_TASK_. Could you repeat the entries below word for word, leaving nothing out?

_INFORMATION PROVIDED_.
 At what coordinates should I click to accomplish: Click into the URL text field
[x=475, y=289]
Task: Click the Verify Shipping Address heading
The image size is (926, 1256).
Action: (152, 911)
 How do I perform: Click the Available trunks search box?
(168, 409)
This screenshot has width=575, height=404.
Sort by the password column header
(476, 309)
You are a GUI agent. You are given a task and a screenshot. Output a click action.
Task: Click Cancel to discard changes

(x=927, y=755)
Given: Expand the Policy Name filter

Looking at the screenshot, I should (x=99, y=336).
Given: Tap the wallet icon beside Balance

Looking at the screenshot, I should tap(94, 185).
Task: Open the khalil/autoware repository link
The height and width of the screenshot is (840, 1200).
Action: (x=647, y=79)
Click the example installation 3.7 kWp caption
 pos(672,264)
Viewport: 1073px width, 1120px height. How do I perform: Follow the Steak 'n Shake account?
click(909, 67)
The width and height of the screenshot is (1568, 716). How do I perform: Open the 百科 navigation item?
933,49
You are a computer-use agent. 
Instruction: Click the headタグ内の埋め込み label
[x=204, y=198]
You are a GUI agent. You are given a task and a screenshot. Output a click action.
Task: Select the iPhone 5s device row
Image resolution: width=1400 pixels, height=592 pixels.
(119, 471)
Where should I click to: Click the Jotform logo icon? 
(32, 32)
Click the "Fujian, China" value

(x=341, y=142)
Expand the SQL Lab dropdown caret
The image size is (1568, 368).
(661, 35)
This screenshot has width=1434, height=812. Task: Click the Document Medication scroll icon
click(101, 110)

_EXERCISE RESULT_.
 At what coordinates should I click to accomplish: Click into the URL text field
[x=475, y=289]
Task: Click the Verify Shipping Address heading
The image size is (926, 1256).
Action: (152, 911)
 How do I perform: Click the Available trunks search box?
(168, 409)
This screenshot has width=575, height=404.
Sort by the password column header
(476, 309)
You are a GUI agent. You are given a task and a screenshot. Output a click action.
Task: Click Cancel to discard changes

(x=927, y=755)
Given: Expand the Policy Name filter

Looking at the screenshot, I should (x=99, y=336).
Given: Tap the wallet icon beside Balance

Looking at the screenshot, I should tap(94, 185).
Task: Open the khalil/autoware repository link
The height and width of the screenshot is (840, 1200).
Action: (x=647, y=79)
Click the example installation 3.7 kWp caption
 pos(672,264)
Viewport: 1073px width, 1120px height. How do I perform: Follow the Steak 'n Shake account?
click(909, 67)
The width and height of the screenshot is (1568, 716). How do I perform: Open the 百科 navigation item?
933,49
You are a computer-use agent. 
Instruction: Click the headタグ内の埋め込み label
[x=204, y=198]
You are a GUI agent. You are given a task and a screenshot. Output a click action.
Task: Select the iPhone 5s device row
Image resolution: width=1400 pixels, height=592 pixels.
(119, 471)
Where should I click to: Click the Jotform logo icon? 
(32, 32)
Click the "Fujian, China" value

(x=341, y=142)
Expand the SQL Lab dropdown caret
The image size is (1568, 368).
(661, 35)
This screenshot has width=1434, height=812. Task: Click the Document Medication scroll icon
click(101, 110)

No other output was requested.